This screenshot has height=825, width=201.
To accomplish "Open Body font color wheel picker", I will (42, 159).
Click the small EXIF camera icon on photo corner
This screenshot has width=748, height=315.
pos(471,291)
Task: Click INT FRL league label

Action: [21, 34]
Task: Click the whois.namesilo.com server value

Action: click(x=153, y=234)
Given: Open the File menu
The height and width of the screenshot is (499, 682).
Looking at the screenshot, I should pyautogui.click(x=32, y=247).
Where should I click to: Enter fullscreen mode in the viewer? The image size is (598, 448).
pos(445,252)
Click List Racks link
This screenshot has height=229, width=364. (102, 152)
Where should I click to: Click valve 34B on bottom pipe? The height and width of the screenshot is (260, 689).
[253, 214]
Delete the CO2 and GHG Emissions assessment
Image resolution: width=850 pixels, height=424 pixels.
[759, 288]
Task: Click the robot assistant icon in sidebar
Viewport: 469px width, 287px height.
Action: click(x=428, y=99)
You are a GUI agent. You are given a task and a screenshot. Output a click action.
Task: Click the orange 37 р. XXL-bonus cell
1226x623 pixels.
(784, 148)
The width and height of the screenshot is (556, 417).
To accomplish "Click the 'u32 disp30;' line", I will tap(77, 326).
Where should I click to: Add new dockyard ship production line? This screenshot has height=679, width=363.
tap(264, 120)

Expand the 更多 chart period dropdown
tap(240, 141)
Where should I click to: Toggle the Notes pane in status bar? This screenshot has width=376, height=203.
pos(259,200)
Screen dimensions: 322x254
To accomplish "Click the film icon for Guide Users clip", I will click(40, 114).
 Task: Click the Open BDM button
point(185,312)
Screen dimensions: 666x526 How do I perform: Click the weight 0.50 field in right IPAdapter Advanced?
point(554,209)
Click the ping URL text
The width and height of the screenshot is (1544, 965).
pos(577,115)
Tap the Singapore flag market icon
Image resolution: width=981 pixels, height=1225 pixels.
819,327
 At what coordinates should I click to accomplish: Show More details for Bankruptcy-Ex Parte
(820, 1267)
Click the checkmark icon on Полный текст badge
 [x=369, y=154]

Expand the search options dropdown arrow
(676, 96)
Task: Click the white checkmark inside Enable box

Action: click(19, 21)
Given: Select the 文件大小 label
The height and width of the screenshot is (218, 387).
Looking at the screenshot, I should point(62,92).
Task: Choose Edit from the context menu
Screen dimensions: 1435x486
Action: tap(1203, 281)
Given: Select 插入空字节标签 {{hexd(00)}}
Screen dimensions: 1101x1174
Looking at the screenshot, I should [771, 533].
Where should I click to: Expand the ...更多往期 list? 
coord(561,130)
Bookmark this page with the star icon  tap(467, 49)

========

- _Challenge_: Render the rows as a Markdown table, starting at the first row and ending at the row containing "will tap(77, 326).". Use the columns Number and Content, and leave out blank rows.

- _Result_:
| Number | Content |
|---|---|
| 1 | This screenshot has height=825, width=201. |
| 2 | To accomplish "Open Body font color wheel picker", I will (42, 159). |
| 3 | Click the small EXIF camera icon on photo corner |
| 4 | This screenshot has width=748, height=315. |
| 5 | pos(471,291) |
| 6 | Task: Click INT FRL league label |
| 7 | Action: [21, 34] |
| 8 | Task: Click the whois.namesilo.com server value |
| 9 | Action: click(x=153, y=234) |
| 10 | Given: Open the File menu |
| 11 | The height and width of the screenshot is (499, 682). |
| 12 | Looking at the screenshot, I should pyautogui.click(x=32, y=247). |
| 13 | Where should I click to: Enter fullscreen mode in the viewer? The image size is (598, 448). |
| 14 | pos(445,252) |
| 15 | Click List Racks link |
| 16 | This screenshot has height=229, width=364. (102, 152) |
| 17 | Where should I click to: Click valve 34B on bottom pipe? The height and width of the screenshot is (260, 689). |
| 18 | [253, 214] |
| 19 | Delete the CO2 and GHG Emissions assessment |
| 20 | Image resolution: width=850 pixels, height=424 pixels. |
| 21 | [759, 288] |
| 22 | Task: Click the robot assistant icon in sidebar |
| 23 | Viewport: 469px width, 287px height. |
| 24 | Action: click(x=428, y=99) |
| 25 | You are a GUI agent. You are given a task and a screenshot. Output a click action. |
| 26 | Task: Click the orange 37 р. XXL-bonus cell |
| 27 | 1226x623 pixels. |
| 28 | (784, 148) |
| 29 | The width and height of the screenshot is (556, 417). |
| 30 | To accomplish "Click the 'u32 disp30;' line", I will tap(77, 326). |